• **RECORD EXTRACTS**
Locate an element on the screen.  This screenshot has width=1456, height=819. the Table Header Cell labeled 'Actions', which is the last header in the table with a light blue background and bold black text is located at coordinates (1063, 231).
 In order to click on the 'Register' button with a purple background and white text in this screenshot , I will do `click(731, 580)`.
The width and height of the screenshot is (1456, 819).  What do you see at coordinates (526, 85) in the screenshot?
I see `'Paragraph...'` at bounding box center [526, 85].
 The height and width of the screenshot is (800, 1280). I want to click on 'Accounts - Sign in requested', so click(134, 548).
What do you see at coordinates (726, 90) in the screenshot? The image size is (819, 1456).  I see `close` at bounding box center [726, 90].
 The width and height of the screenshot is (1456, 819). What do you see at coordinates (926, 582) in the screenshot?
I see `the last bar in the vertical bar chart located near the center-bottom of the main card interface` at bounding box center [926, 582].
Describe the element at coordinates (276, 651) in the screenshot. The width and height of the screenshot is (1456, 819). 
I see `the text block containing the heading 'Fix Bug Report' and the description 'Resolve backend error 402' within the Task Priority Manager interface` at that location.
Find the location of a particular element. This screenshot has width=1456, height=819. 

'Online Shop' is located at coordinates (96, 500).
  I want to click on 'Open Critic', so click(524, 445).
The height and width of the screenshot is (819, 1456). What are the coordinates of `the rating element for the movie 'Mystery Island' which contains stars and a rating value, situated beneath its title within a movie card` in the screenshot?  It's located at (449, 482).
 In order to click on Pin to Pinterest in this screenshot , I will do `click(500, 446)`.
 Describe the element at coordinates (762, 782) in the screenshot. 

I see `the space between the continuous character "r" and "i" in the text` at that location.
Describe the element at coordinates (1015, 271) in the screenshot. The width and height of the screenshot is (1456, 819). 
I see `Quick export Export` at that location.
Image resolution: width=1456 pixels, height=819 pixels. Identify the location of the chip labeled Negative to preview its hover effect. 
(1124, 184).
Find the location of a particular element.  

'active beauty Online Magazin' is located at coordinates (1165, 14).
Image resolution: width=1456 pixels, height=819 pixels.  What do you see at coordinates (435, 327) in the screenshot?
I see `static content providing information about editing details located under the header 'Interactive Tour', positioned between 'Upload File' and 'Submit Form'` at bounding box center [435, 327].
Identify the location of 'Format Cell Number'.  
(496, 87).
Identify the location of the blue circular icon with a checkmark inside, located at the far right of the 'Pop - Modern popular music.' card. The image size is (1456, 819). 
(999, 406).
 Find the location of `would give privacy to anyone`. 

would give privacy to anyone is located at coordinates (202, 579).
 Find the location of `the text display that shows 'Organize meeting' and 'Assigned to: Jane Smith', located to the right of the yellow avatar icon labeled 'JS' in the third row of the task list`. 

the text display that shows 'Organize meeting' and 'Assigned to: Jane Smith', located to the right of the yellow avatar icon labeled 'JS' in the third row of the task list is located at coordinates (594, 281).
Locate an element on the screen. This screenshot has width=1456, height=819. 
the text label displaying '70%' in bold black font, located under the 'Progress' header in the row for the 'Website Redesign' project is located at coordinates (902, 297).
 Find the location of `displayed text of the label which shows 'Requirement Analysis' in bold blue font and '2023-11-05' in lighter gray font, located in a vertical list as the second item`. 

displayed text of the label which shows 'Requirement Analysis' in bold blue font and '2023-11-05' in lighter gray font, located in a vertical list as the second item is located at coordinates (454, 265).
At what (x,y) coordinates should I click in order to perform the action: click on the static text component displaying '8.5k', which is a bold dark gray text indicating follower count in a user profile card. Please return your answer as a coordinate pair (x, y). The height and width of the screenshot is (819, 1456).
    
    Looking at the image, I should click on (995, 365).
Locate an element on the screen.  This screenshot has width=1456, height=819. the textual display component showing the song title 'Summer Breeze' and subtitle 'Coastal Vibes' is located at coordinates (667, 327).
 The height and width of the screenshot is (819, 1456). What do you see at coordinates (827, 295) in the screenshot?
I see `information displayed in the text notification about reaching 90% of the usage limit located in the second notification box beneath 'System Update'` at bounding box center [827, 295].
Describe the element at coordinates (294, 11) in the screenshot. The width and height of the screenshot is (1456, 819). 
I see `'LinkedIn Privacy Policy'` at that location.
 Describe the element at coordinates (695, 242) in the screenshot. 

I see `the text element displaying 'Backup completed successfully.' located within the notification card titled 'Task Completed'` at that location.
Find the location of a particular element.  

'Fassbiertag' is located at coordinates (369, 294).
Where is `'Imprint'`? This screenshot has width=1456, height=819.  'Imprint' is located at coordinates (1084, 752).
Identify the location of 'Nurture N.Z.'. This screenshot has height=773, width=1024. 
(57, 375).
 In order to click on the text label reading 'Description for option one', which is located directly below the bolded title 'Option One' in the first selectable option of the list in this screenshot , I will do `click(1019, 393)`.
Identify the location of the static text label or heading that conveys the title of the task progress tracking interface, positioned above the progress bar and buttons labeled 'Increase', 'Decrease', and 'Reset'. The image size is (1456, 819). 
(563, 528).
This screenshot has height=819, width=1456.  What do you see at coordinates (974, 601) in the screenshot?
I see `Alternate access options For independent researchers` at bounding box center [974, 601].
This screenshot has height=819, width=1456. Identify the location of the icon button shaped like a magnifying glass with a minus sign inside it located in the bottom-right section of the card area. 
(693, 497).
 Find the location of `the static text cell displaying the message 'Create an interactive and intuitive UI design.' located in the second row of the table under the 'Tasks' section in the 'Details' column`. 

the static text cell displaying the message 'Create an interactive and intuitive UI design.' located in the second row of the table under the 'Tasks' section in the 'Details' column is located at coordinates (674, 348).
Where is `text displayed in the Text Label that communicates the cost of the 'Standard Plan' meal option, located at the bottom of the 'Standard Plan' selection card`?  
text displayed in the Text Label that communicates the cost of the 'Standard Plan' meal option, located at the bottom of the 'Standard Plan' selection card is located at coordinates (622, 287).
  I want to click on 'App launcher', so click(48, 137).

• **AIM**
Pull out every line of the records above that contains the string "avatar". Case counts.

• **FINAL ANSWER**
 Find the location of `the text display that shows 'Organize meeting' and 'Assigned to: Jane Smith', located to the right of the yellow avatar icon labeled 'JS' in the third row of the task list`. 
the text display that shows 'Organize meeting' and 'Assigned to: Jane Smith', located to the right of the yellow avatar icon labeled 'JS' in the third row of the task list is located at coordinates (594, 281).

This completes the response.